Petite, poised and relaxed, this Human Resources professional with a BA and MBA from Cal State Fullerton hardly looks the part of an adrenalin-pumped race driver. Yet she has competed against the best male drivers in the racing business and beat them. She was the first female driver to win the 2008 Dirt Sports Magazine Driver of the Year, and teamed up with co-driver Mr. Rene Brugger, she followed up with four Baja championships in the mid-sized trophy truck class - the premier class in the sport.
Was this her dream career, to race the Baja 1000 and get covered with dust and glory? Hardly.
Her original plans were actually a little less ambitious. She values the contribution she can make to the corporate environment as a Human Relations specialist. That is the career path she was following when she watched her husband Cameron Steele race in 2004.

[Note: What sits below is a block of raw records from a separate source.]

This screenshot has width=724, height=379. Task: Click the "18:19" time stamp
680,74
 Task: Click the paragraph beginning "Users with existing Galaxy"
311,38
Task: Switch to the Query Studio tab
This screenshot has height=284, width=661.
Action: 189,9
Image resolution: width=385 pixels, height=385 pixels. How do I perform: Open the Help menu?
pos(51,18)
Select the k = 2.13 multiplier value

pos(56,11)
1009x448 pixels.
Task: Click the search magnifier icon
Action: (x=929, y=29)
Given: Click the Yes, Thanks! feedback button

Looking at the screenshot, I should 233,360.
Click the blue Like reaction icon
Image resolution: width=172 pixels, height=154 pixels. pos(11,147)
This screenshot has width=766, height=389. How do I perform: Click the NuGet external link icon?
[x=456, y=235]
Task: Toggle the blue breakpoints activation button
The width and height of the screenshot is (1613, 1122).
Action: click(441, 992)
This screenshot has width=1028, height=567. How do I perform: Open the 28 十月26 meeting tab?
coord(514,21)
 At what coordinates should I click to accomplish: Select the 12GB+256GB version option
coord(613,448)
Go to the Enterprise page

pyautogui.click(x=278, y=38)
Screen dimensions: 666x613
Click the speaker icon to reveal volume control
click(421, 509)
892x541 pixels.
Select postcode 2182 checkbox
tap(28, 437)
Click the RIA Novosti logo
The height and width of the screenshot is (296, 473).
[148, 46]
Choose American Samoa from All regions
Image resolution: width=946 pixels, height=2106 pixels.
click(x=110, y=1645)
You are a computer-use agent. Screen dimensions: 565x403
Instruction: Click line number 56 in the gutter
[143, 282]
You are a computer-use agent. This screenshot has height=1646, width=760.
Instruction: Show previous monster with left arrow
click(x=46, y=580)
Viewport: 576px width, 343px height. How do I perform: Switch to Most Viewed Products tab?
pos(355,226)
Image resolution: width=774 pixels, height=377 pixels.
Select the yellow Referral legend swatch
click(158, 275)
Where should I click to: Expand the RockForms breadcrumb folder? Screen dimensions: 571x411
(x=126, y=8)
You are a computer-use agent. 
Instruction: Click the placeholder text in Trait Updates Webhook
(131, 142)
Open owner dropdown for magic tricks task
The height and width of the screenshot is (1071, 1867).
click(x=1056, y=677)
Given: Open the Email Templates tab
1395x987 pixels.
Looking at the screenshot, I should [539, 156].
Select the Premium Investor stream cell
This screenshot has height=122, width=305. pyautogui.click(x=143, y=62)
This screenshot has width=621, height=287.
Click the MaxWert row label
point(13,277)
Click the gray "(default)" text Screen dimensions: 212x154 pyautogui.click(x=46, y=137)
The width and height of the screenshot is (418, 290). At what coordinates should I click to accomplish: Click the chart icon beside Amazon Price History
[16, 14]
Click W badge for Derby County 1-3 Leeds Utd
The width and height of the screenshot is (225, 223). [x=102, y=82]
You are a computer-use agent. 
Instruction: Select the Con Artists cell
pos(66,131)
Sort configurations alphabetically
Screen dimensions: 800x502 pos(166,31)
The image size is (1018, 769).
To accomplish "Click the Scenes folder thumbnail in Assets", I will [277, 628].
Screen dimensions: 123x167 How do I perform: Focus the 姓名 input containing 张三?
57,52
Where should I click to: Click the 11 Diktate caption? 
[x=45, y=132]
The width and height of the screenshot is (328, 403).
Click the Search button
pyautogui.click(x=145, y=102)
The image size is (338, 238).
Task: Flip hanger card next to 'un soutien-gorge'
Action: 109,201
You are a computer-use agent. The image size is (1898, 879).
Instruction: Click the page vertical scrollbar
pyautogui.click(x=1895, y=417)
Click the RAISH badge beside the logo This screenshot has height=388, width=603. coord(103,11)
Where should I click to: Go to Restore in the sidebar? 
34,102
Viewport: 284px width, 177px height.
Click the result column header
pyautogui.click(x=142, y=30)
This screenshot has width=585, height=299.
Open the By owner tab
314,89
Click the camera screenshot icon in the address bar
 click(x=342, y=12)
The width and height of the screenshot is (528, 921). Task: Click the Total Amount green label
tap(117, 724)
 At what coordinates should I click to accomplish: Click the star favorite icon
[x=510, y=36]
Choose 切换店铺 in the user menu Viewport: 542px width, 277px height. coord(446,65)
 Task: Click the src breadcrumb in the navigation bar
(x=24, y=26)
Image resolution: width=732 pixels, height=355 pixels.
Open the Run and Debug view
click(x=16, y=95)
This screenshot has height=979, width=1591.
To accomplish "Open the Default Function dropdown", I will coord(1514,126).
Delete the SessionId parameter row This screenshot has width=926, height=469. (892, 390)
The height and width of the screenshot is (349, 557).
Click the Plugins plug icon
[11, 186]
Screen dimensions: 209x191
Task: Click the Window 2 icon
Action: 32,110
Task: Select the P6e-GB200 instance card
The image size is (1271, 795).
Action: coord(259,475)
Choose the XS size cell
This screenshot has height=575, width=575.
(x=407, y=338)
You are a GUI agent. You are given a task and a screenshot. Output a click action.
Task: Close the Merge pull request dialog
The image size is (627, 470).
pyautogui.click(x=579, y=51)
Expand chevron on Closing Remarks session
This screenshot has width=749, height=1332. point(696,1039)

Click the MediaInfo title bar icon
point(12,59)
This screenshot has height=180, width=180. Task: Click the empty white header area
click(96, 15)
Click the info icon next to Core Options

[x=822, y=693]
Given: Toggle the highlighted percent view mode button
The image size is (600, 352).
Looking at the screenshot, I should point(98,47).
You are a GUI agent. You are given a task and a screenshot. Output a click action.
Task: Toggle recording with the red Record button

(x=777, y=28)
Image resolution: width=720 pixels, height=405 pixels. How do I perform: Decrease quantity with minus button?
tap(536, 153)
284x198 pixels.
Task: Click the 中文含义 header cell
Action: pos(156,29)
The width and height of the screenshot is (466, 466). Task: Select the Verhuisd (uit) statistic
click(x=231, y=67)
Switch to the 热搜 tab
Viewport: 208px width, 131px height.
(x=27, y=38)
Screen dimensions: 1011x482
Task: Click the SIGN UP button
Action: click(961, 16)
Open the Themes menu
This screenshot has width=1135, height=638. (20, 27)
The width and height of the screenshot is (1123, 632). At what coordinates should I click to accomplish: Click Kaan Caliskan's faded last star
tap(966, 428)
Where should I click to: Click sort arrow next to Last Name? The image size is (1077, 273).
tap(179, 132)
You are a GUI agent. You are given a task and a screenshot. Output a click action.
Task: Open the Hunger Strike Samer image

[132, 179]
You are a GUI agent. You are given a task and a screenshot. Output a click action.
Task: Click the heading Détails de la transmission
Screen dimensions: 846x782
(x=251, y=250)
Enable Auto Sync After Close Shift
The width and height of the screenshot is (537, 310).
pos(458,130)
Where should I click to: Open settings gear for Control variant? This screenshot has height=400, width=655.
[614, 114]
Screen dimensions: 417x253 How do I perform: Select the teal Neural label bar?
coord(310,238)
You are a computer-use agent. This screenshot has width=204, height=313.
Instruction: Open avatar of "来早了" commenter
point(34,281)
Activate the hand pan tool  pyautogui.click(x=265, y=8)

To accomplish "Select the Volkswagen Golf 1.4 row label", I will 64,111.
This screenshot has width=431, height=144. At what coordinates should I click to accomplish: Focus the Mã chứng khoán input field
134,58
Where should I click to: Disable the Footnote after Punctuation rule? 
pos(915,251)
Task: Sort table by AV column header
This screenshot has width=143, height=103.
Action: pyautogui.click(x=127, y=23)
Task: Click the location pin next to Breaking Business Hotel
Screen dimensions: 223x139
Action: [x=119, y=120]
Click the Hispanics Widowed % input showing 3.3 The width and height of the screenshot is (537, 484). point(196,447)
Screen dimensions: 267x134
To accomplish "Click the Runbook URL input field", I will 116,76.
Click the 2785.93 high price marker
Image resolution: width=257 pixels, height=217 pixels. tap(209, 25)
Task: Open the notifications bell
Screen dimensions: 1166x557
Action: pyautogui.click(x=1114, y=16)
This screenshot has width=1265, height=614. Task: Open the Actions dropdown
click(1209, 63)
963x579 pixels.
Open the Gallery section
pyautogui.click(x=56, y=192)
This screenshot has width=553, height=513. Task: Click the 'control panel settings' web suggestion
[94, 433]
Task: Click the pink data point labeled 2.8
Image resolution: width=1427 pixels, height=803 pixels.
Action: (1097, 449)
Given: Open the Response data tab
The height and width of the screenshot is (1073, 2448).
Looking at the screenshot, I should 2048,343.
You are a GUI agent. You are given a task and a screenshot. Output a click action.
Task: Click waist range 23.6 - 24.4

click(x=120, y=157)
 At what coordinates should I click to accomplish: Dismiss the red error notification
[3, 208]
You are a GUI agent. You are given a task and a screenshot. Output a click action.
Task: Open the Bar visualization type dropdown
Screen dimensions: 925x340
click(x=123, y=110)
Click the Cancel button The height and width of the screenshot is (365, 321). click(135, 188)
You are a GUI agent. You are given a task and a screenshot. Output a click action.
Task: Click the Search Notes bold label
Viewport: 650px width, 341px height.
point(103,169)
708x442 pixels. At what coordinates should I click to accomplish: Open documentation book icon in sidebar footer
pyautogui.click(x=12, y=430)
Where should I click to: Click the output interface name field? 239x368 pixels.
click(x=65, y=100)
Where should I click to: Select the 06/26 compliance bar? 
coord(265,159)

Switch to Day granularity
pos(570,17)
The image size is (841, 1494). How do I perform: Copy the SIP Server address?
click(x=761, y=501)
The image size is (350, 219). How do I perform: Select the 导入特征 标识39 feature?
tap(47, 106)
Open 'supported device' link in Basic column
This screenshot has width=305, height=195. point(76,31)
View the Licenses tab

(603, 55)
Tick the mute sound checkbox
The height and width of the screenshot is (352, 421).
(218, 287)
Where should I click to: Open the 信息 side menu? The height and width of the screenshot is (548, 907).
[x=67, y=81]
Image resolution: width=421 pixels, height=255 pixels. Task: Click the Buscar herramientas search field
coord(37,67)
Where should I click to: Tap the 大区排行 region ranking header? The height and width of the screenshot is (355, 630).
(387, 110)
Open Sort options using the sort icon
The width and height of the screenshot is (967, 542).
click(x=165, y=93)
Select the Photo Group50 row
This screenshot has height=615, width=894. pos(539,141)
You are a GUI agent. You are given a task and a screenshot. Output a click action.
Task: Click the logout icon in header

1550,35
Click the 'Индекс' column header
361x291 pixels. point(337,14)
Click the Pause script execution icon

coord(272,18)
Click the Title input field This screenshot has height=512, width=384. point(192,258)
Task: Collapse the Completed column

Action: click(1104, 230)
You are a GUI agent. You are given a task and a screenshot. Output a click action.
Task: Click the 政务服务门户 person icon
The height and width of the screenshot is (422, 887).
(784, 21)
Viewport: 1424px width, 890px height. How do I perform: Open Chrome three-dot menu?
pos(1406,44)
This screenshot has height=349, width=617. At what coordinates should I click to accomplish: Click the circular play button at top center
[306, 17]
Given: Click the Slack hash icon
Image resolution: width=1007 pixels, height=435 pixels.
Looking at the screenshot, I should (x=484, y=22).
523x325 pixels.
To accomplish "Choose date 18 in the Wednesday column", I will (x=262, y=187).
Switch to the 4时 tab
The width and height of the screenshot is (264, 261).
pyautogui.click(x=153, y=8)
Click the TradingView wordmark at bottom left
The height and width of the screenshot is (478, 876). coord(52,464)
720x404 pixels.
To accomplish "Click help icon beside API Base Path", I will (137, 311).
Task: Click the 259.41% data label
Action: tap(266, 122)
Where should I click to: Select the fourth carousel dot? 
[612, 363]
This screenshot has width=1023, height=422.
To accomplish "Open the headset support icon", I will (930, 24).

She fell in love with the idea of racing and the sense of competition, and in a surprise move, Cameron signed Heidi up for her first race in Plaster City, CA that same year. To her shock and delight, she took 2nd place, and another Steele racer was born. Heidi and Cameron are the second generation of racers in their family, following in the tracks of Cameron’s proud father who raced in the ‘70s.
Before Heidi made her first Baja 1000 run, she went to view the course three times. She wasn’t able to actually drive the course until race day, but Cameron gave her a lot of tips.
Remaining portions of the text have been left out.